But one family made the decision, not just to have a large family, but to give a home to some of the most vulnerable children in the world: Girls born overseas with Down syndrome.

Lee and Karen Shervheim love all seven of their children, biological or otherwise. Undeterred by having twin boys – Daniel and Andrew, 18 – they had Sam four years later.

They now have three daughters who are all 11 years old. All three have Down syndrome.

And two of them are adopted.

About the time their eight-year-old son, David, was born, Lee and Karen decided to adopt a child with Down syndrome to be a companion to their daughter, Annie.

They made the further unexpected choice to adopt a child from Eastern Europe with the help of Reece's Rainbow, which helps parents adopt children with Down syndrome.

“Between my wife and I, we couldn’t get it out of our heads,” Lee told the Quad City Press. “So many children need families and we knew we could potentially do something about it.”

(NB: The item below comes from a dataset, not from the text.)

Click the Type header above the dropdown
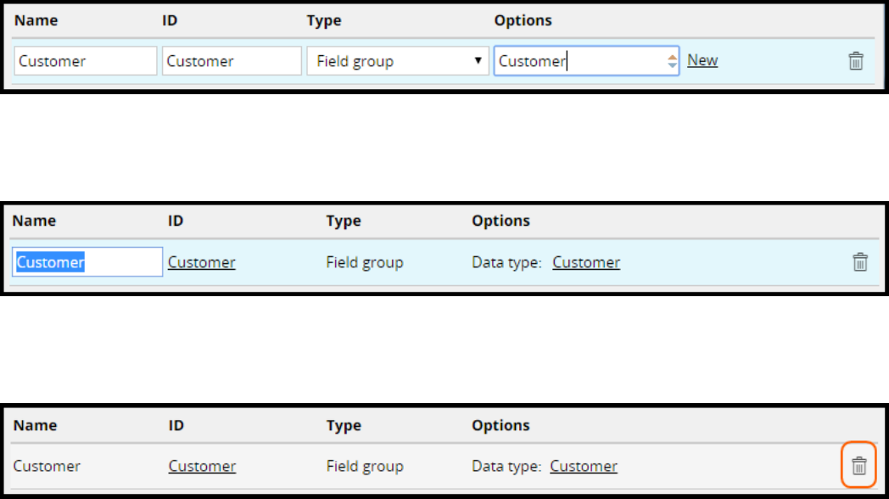Viewport: 889px width, 499px height. 323,20
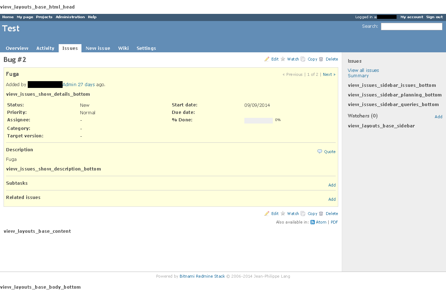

After originally deciding to adopt Katie, they spent six weeks in Kiev, visiting an orphanage in nearby Kharkov. While there, they decided they may have room in their heart, and their home, for another child.

When they saw a picture of Emie striking the same pose as their biological daughter in one of their photographs, they knew they would come home with two children.

Both girls were the same age as their Annie. She would not lack for companionship, as they worried.

Lee said after the Ukrainian government – finally – completed the paperwork, they returned to the United States, when the real challenges began.

“The unvarnished truth,” Lee told the Press, is that adopting the Russian-speaking special needs children “was really disruptive to our family. They came with so many issues that we had not anticipated.”

After teaching them sign language and appropriate behavior, they moved to Lino Lake, Minnesota and found a new support group in Eagle Brook Church. There they found personal assistance and spiritual solace.

Every year in the past seven years has been better and better, they say.

“I think my girls can do almost anything they want to do,” he said, “and that’s what I want to help them become.”

The family's devotion is fueled by their faith, and it informs the sense of humor Lee showed in a tweet during the 2014 midterm elections:

It takes a special person to believe in the potential of the “mentally retarded,” as they were once labeled. Today, 90 percent of all babies diagnosed with Down syndrome in the womb will be aborted. The percentage is higher in some countries. Some have even spoken of "a world without people with Down syndrome."

Their God, and their experience, tell them that every child has infinite worth and potential, Lee told local media, and he would encourage anyone to follow his footsteps and adopt a Down syndrome child – or two.

“The message is that it really doesn’t matter where you started or where you came from,” Lee said. “There are endless opportunities for everyone, whether they have disabilities or not. They deserve a shot.”